0:00to summarize our findings as into three main findings.
0:04Uh the first finding was that chip was uh indeed independently associated um with cardiovascular events in this cohort.
0:14And I should I I should give a little bit more context.
0:16This is a cohort of women who um provided blood samples at a at a median age of 80 years, so this was really an a sort of later life cohort of about 6,700 women who participated in the Women's Health Initiative Long Life Study.
0:31So, a study of sort of longevity, healthy aging and disease.
0:35Um, so these are these are these are women who enrolled in the original Women's Health Initiative in the mid 1990s and then participated in this follow-up study where they gave repeat blood sample repeated study assessments and then we're followed for outcomes.
0:46So, in this sort of much much older group, again, median age 80 at baseline, uh Chip did indeed associate independently with with cardiovascular events.
0:58I think the second key finding though and sort of related to something I mentioned earlier.
1:04Is that there appeared to be quite a bit of heterogeneity across these associations, both with respect to the key chip driver genes.

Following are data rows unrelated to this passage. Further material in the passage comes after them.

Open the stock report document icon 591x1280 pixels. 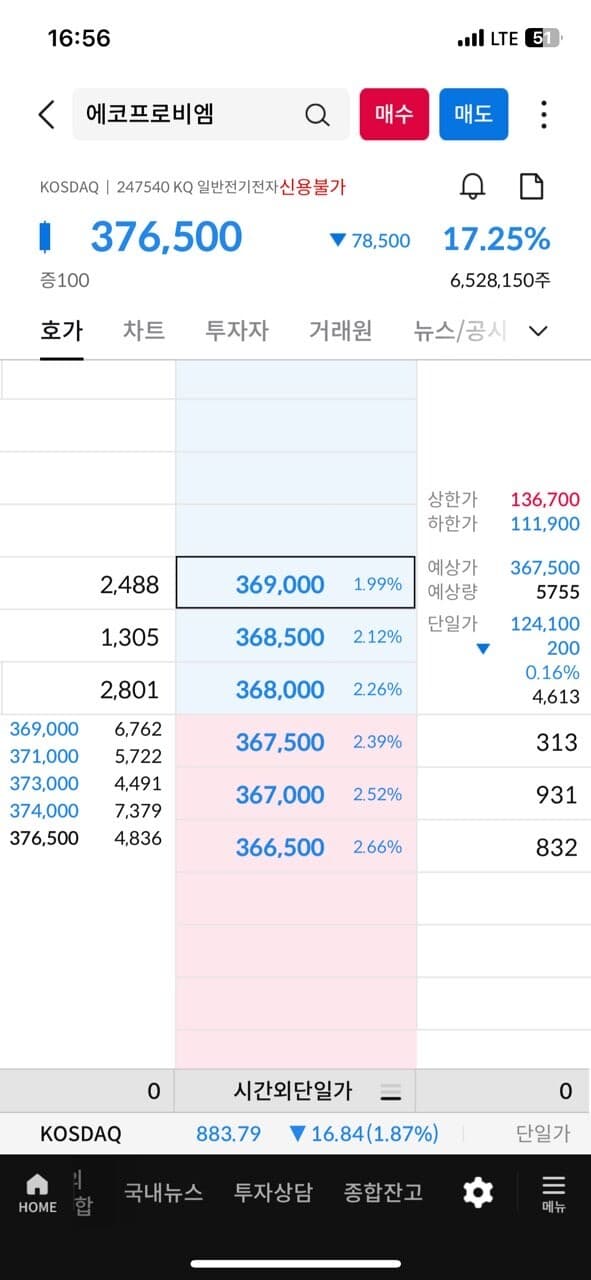pyautogui.click(x=531, y=186)
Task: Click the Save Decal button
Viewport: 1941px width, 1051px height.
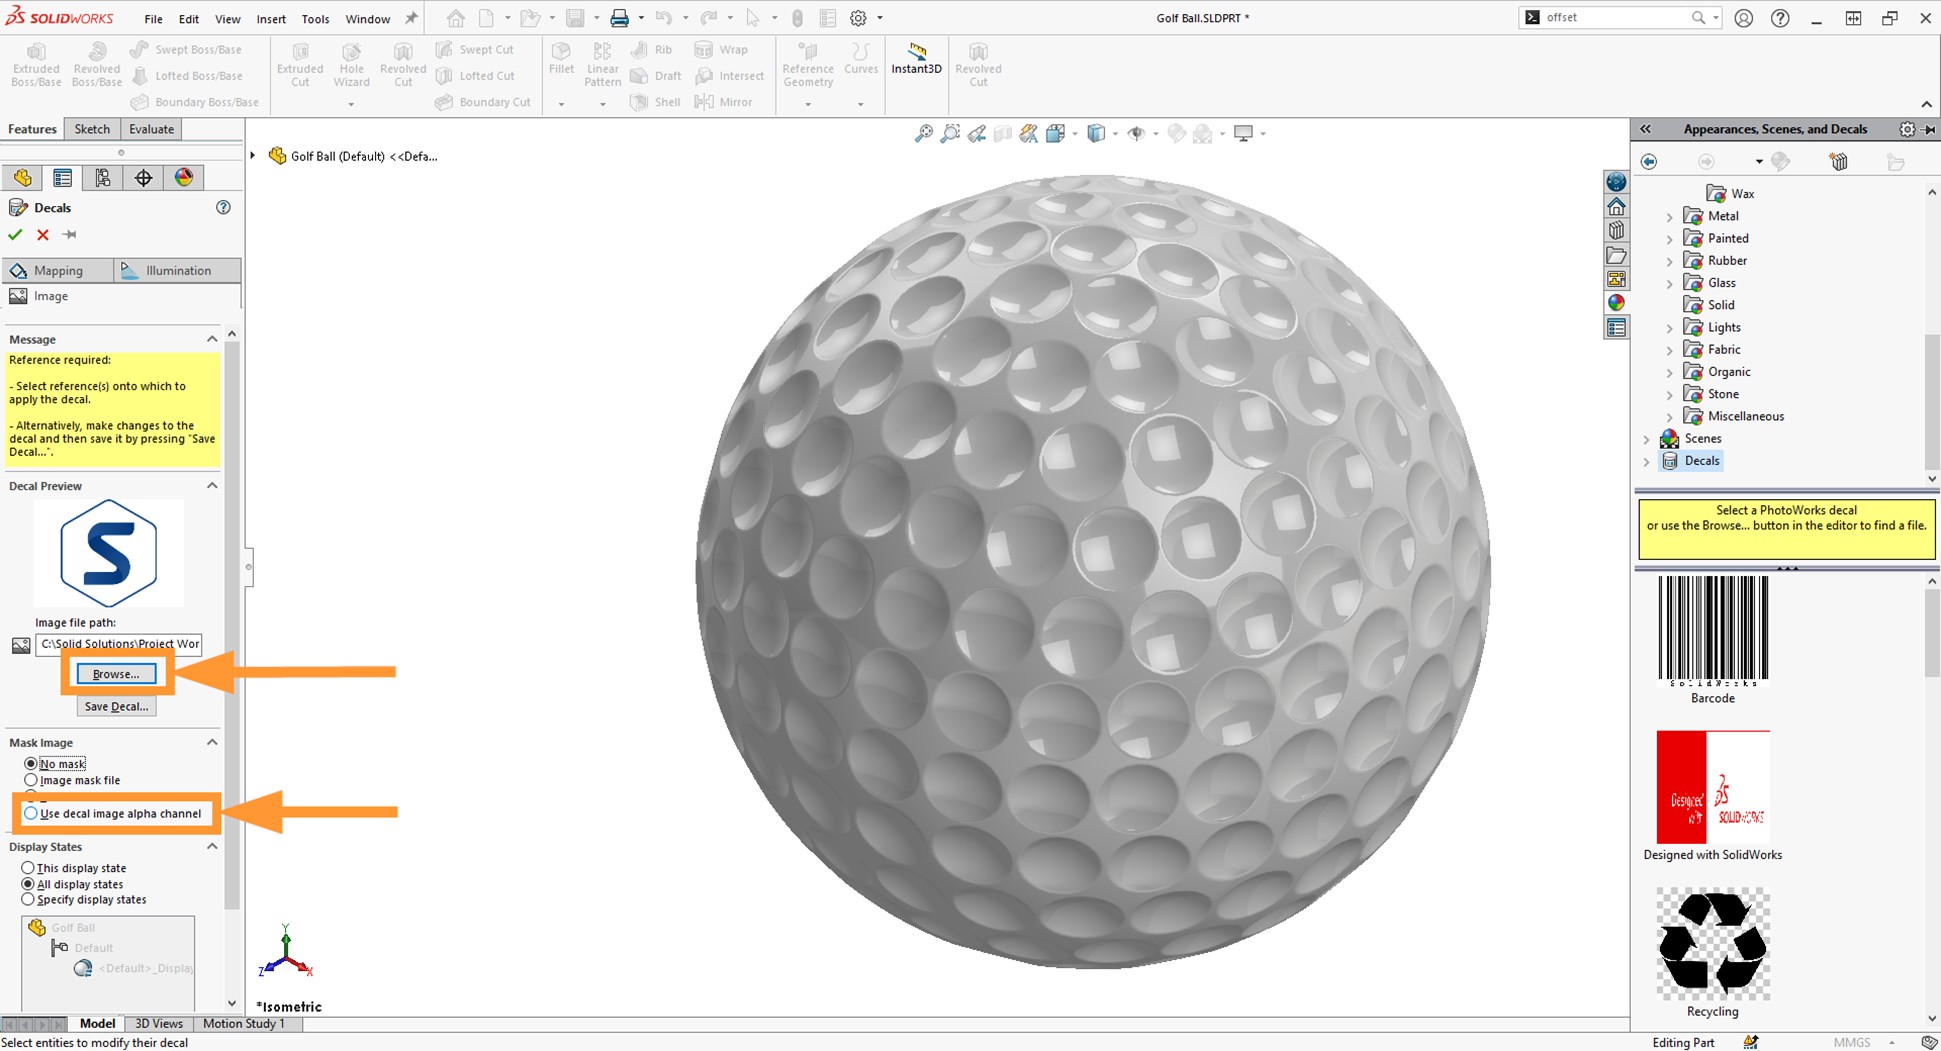Action: tap(116, 706)
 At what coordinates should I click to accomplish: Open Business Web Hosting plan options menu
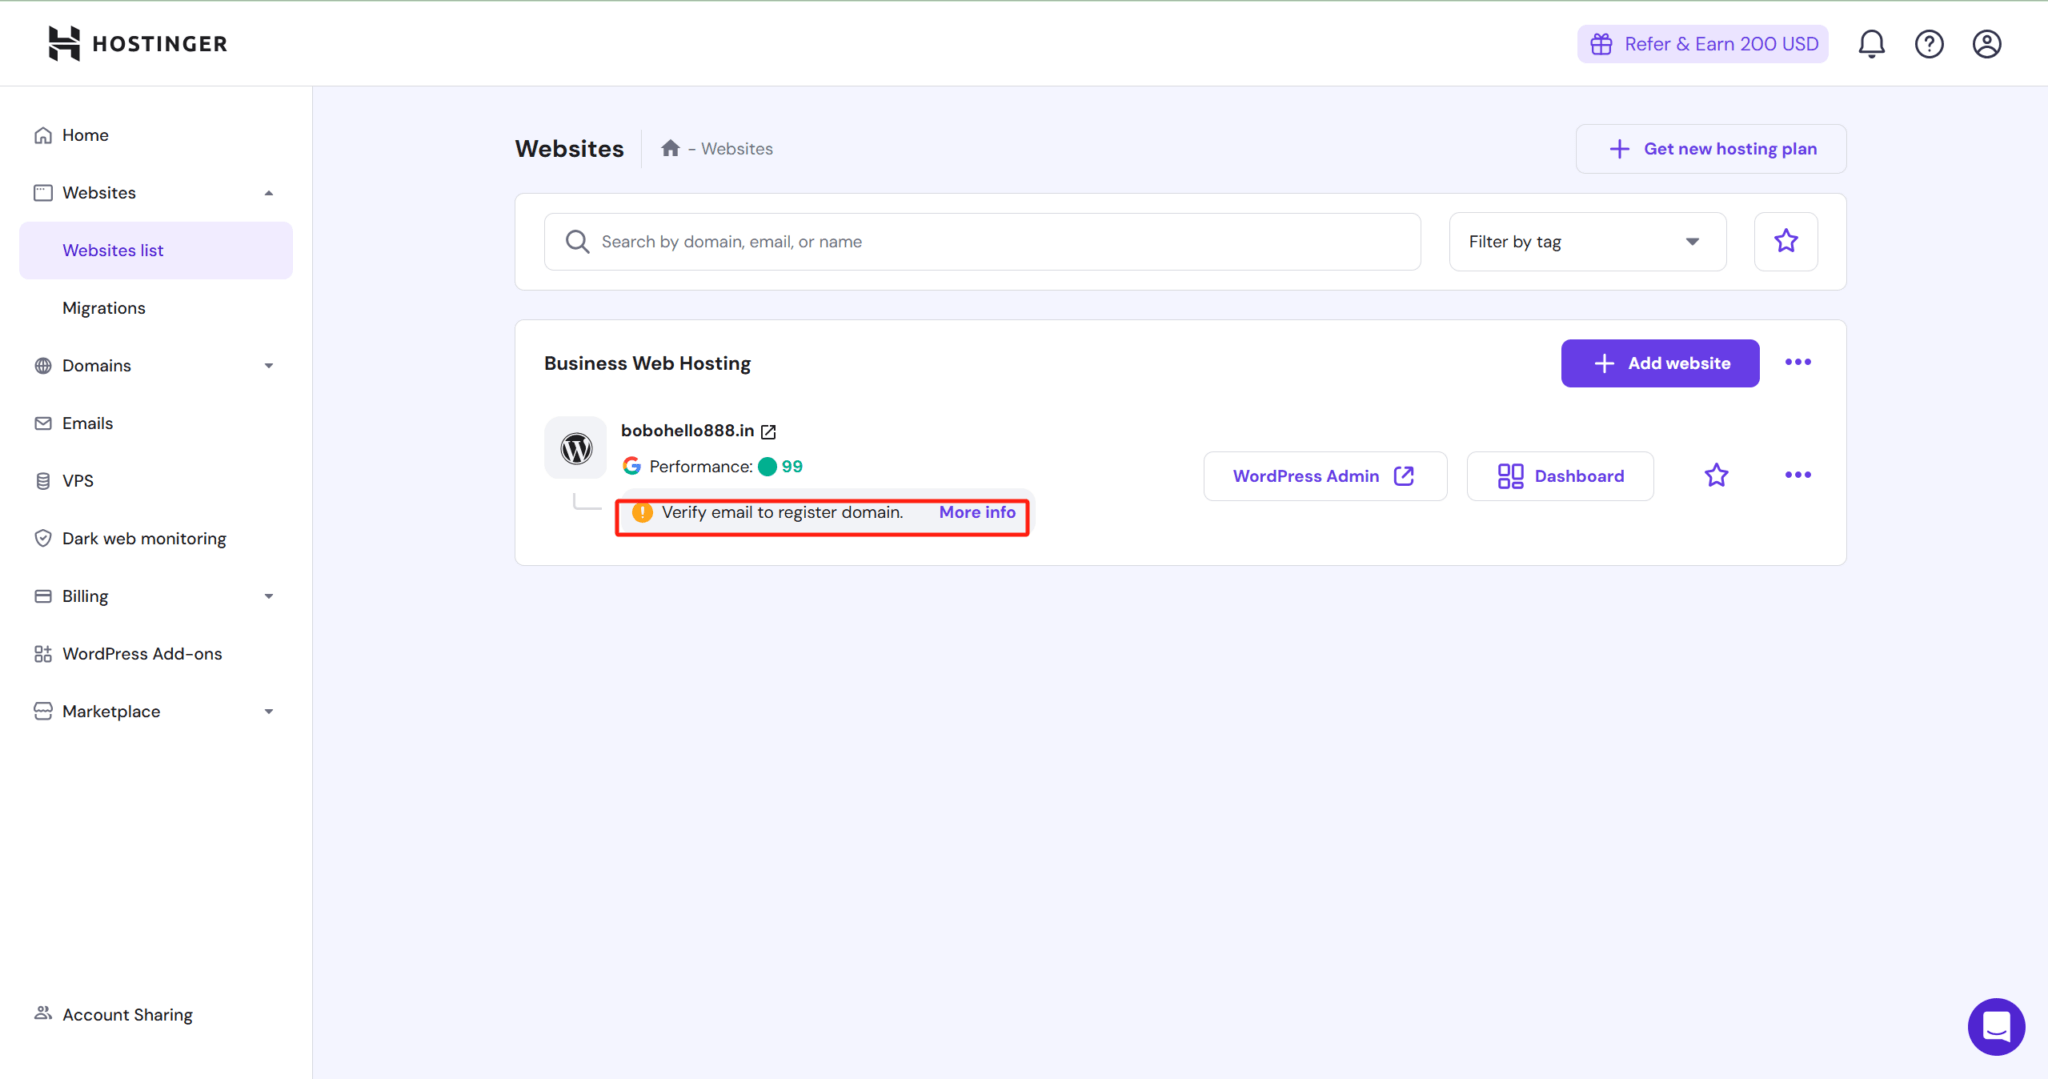point(1797,363)
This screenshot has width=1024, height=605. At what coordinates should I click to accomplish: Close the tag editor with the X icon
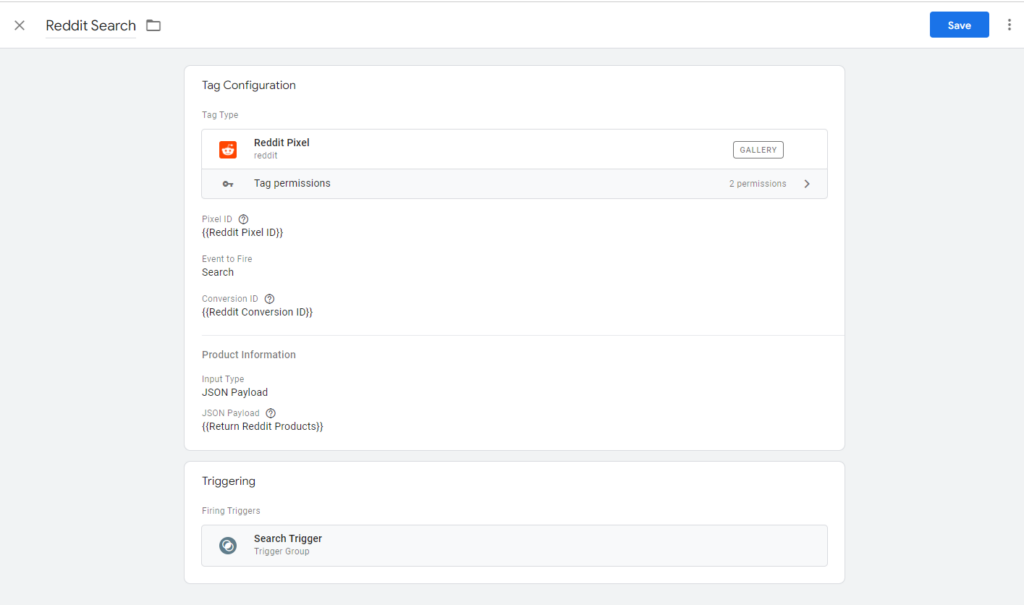19,25
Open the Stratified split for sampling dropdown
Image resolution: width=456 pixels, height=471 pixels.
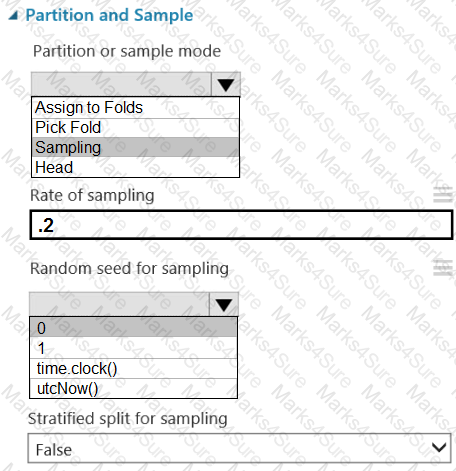click(x=239, y=448)
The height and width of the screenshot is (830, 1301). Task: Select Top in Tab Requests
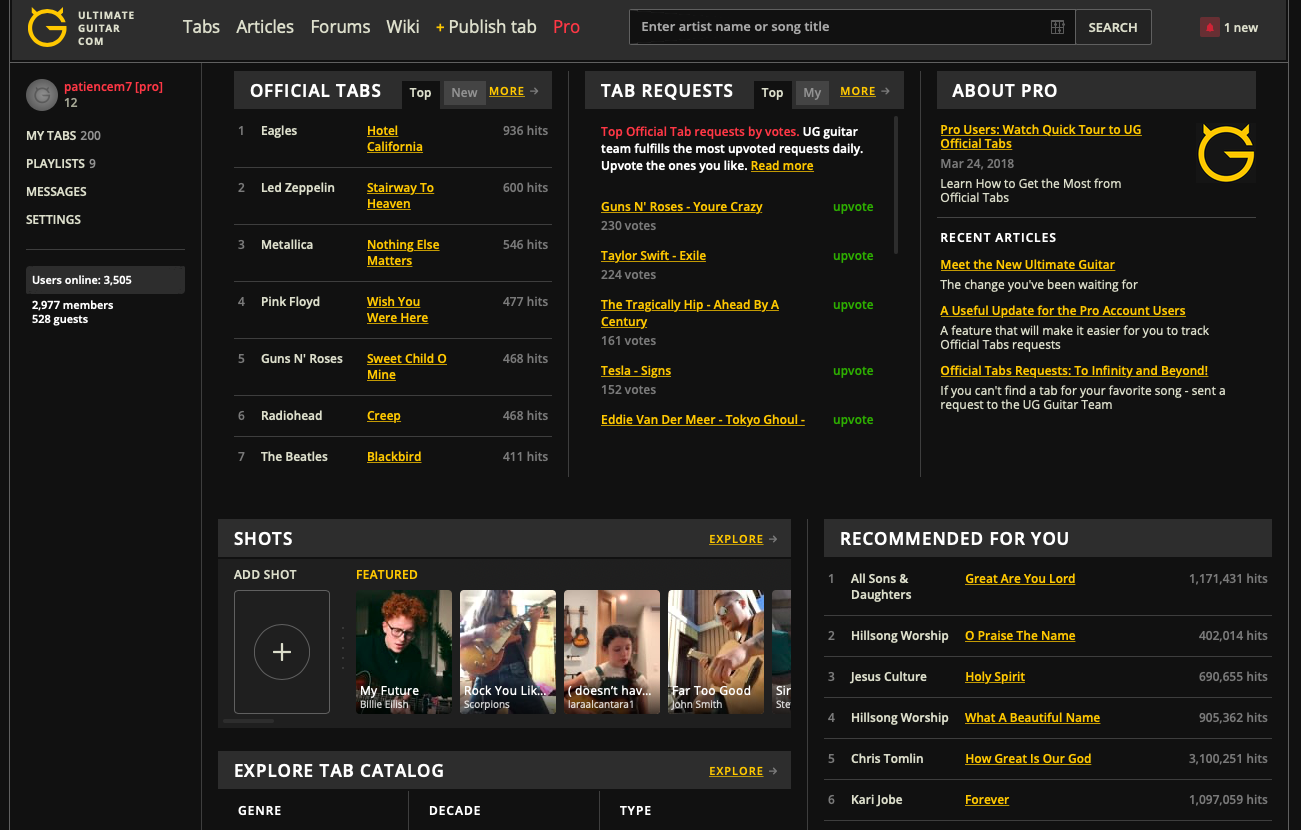[x=772, y=93]
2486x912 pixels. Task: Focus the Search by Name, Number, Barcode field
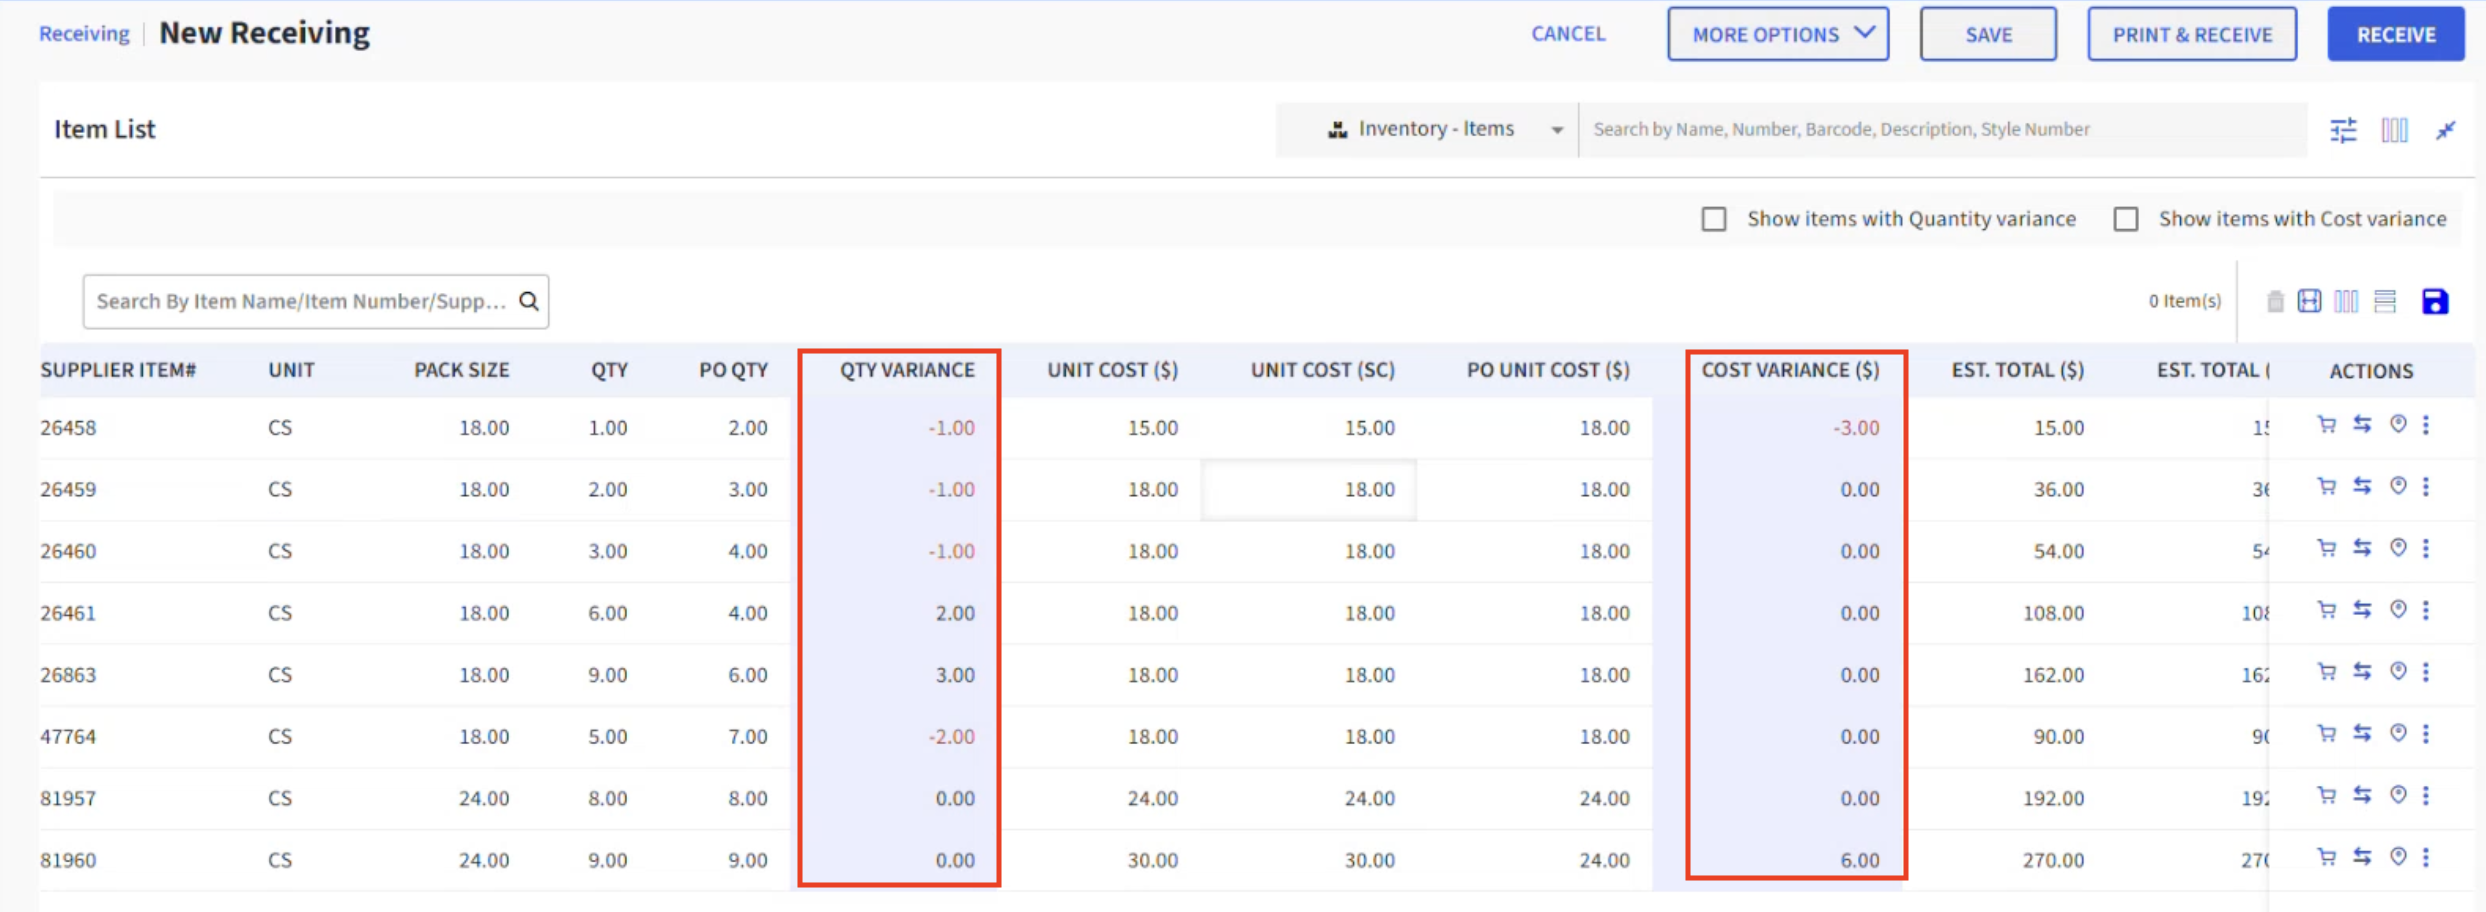point(1942,129)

1:14So key subtypes of chip and also with respect to the specific cardiovascular outcomes.
1:22So, the three most common types of chip in the population.
1:28And this this gets to be an acronym soup very quickly.
1:32But the three big ones are DNMT3A, TET2, and ASXL1.
1:39And those genes together represent about 80% of chip in the population.
1:45And of those three, prior literature suggests that TET2 is sort of the worst actor when it comes to cardio adverse cardiovascular events.
1:55And so what we what we saw in our in our study here.
2:02in the Women's Health Initiative long life study, was that when we looked at chip as a broad.
2:08When we when we lumped all the chip jeans together, we actually didn't see any associations.
2:13So chip treated as a broad composite was negative.
2:16But it was when we looked at at each type individually is where we started to see to see the signals.
2:21And so TET2, again, the second most common type of chip in the population, TET2 chip, um was associated for example with both incident coronary heart disease and with heart failure with preserved ejection fraction or half.